## 练习说明
重新写出从含有"The image size is (1006, 610)."的一行起到含有"1233x725 pixels. pyautogui.click(x=760, y=587)"的一行止的全部内容，将其中的"Search input field"修改为"Filter input field"，其余保持不变。

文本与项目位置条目
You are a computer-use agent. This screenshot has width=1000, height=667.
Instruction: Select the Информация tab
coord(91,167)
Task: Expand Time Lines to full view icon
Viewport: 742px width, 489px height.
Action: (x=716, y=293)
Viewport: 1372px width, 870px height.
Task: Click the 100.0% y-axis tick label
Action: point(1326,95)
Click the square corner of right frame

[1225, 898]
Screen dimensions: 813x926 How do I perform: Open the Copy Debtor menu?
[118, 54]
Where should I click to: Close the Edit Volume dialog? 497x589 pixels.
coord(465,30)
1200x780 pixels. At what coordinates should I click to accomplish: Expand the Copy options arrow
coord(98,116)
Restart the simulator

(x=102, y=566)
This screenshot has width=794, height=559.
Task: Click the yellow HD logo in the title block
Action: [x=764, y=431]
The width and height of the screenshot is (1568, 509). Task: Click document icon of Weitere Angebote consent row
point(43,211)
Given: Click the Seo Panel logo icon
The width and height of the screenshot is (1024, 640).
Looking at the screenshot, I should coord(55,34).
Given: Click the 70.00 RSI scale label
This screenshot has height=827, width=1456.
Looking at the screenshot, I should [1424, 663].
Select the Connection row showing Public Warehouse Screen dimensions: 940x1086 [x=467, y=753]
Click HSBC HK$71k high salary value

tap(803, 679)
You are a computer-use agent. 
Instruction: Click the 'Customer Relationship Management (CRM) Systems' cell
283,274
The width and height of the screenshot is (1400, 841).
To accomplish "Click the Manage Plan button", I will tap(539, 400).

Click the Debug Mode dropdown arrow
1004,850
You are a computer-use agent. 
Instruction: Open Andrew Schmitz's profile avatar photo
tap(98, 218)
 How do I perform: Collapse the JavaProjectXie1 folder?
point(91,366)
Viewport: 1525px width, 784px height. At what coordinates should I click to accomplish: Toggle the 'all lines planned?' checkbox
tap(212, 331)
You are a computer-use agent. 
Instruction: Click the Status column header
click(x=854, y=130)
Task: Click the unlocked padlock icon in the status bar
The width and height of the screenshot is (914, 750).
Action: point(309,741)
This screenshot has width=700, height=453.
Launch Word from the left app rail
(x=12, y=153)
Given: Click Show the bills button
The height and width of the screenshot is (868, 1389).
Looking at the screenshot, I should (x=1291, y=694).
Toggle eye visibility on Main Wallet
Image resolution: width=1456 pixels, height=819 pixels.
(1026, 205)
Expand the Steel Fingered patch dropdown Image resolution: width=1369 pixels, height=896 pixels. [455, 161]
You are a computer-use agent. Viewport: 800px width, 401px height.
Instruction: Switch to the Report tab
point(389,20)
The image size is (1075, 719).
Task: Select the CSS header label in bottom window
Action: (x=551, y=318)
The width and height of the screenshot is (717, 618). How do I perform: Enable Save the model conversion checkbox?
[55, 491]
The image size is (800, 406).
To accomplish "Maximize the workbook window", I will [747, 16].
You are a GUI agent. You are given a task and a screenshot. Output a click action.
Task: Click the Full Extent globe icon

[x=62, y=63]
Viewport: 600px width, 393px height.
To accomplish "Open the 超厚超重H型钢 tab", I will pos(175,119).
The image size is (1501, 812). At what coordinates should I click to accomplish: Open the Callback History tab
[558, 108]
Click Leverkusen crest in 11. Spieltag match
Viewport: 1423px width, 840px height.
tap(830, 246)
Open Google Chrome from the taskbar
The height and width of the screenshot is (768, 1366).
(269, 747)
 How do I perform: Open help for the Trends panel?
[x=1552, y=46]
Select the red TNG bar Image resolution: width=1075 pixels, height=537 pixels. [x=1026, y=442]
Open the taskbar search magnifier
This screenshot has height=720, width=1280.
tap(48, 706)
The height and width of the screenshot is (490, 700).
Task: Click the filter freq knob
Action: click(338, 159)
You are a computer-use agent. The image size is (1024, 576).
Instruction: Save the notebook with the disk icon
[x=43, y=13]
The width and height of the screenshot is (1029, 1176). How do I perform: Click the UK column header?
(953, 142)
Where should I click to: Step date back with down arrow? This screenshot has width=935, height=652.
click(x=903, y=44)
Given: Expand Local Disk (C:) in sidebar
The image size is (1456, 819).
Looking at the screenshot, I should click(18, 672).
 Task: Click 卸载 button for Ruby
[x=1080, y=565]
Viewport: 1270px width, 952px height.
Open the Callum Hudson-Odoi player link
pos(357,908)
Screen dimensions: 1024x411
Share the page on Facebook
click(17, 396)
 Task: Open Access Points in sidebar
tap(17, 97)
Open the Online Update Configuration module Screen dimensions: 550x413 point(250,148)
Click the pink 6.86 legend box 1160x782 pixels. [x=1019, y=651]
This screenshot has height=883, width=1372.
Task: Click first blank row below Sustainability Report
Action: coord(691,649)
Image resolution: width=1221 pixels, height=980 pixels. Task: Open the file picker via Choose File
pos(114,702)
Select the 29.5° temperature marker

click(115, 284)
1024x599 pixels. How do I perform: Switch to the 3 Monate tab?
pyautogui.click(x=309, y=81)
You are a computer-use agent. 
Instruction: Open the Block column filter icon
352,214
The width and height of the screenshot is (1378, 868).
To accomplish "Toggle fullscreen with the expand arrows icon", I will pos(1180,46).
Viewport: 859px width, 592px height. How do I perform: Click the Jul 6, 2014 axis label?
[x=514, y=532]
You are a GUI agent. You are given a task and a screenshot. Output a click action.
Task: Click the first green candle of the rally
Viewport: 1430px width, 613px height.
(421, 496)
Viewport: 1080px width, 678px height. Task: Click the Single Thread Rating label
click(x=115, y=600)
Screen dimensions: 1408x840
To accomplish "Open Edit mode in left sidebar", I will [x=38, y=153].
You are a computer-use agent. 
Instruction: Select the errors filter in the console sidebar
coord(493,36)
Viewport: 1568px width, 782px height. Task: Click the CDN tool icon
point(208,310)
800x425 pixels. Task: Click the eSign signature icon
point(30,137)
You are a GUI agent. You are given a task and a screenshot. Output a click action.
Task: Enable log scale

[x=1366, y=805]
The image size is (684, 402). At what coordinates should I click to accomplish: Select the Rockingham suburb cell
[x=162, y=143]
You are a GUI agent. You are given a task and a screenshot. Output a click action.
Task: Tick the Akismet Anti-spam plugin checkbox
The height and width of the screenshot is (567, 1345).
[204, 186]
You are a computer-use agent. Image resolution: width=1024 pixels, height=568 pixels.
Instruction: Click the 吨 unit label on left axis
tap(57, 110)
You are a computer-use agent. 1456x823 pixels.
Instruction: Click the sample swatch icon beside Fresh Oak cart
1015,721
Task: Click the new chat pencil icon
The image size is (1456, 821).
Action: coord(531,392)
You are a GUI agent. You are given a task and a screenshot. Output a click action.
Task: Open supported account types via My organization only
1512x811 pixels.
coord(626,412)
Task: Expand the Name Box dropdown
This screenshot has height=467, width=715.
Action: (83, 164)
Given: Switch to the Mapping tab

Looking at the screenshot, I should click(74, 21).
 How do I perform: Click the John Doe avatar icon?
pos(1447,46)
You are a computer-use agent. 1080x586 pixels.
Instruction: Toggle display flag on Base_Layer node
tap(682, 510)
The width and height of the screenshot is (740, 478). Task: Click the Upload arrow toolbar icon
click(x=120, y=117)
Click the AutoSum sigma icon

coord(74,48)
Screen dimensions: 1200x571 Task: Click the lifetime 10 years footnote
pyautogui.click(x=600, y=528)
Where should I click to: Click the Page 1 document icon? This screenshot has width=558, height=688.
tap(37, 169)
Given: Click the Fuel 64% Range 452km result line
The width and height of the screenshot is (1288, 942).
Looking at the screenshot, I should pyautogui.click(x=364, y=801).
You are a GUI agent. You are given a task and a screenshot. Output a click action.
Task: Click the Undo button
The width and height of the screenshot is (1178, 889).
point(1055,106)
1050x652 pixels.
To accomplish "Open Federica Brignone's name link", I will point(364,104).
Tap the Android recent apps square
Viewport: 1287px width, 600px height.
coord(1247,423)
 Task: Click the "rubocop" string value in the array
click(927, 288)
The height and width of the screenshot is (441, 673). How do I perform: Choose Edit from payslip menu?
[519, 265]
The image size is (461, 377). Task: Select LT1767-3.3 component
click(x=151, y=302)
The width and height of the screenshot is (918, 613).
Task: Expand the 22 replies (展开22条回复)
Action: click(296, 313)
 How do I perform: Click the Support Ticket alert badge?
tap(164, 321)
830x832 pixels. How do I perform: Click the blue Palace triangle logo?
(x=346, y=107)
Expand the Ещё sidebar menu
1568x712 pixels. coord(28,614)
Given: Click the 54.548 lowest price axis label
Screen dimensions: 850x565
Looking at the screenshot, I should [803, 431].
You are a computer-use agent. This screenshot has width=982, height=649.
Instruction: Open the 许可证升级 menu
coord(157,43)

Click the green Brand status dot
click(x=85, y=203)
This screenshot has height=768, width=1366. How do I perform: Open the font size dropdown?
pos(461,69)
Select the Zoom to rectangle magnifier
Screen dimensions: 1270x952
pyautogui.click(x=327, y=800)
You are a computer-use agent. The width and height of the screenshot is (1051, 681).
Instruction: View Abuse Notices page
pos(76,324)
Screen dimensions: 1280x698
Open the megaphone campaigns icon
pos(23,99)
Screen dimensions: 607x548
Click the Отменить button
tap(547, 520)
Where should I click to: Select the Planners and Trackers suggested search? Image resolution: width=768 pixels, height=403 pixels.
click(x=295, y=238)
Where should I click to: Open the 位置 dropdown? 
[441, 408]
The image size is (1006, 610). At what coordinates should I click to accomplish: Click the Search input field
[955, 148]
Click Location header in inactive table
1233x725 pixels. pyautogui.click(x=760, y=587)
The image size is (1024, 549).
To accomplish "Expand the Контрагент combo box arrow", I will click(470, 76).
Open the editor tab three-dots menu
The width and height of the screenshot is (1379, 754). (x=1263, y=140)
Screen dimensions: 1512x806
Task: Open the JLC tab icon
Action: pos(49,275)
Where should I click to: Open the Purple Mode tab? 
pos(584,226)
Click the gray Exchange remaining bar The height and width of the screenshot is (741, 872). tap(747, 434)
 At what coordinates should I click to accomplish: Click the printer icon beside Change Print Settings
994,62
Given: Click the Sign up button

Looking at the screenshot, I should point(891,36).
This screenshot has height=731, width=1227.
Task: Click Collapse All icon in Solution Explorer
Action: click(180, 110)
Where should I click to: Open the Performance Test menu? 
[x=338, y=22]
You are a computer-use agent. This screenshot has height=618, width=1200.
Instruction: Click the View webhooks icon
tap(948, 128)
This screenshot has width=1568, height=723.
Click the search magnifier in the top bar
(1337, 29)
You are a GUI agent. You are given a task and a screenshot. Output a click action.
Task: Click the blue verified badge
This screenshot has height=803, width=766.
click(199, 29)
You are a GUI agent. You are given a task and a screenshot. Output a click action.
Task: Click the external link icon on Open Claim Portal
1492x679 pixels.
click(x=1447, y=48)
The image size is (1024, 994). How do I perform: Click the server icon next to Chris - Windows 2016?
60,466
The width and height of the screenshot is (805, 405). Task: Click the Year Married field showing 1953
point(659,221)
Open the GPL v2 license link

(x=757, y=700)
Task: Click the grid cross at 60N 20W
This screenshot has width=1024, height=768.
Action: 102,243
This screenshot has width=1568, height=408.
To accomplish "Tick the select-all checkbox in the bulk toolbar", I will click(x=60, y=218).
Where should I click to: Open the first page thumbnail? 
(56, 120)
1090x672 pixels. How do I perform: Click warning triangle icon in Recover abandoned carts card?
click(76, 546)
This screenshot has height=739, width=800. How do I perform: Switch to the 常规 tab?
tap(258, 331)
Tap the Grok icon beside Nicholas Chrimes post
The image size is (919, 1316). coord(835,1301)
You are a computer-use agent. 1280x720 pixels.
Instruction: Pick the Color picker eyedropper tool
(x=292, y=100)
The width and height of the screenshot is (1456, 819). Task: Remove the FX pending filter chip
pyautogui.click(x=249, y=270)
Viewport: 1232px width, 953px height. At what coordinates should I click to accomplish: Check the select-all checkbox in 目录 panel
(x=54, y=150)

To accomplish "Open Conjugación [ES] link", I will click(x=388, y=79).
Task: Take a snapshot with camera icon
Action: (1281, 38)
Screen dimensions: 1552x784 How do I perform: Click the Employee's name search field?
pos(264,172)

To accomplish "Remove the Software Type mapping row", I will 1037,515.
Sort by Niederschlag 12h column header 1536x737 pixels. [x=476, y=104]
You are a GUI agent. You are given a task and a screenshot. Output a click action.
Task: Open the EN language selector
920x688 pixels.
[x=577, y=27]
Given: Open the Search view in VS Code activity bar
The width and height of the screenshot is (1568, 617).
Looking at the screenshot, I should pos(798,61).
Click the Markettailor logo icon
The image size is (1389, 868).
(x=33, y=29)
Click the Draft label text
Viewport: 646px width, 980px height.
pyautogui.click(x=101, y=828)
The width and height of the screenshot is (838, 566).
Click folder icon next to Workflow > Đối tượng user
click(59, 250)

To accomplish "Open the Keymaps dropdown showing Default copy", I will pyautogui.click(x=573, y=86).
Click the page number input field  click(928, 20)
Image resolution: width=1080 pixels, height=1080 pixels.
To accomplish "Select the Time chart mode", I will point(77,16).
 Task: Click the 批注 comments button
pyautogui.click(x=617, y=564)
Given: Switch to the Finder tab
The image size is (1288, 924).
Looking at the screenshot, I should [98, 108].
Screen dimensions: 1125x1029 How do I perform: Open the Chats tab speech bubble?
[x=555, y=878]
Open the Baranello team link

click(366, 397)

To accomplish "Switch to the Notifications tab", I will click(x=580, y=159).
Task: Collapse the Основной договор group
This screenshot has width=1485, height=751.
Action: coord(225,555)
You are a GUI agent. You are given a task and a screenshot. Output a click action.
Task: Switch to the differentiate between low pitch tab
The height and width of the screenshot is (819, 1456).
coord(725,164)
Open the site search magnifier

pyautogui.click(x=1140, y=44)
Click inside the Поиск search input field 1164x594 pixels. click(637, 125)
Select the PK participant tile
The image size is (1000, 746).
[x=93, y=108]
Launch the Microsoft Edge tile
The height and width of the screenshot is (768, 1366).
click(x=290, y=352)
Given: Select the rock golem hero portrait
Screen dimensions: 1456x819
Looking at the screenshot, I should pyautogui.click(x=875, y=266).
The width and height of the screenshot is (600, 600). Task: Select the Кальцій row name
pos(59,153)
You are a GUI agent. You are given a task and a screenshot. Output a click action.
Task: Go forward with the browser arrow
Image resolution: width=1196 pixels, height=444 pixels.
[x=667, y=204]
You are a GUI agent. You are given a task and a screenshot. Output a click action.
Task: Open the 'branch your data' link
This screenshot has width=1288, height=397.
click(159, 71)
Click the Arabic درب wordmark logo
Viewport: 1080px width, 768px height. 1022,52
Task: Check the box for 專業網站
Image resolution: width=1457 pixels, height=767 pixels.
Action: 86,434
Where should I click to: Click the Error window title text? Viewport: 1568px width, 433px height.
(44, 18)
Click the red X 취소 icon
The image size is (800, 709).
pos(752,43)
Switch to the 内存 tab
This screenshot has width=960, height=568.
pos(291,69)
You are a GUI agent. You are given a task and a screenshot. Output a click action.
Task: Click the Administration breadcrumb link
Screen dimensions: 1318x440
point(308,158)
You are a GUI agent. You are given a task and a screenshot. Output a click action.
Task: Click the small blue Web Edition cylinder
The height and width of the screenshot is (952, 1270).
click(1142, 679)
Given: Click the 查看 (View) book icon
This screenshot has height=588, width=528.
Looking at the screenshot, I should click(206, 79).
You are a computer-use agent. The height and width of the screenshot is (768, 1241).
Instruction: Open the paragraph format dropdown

## 预期输出
The image size is (1006, 610). At what coordinates should I click to accomplish: Click the Filter input field
[955, 148]
Click Location header in inactive table
1233x725 pixels. pyautogui.click(x=760, y=587)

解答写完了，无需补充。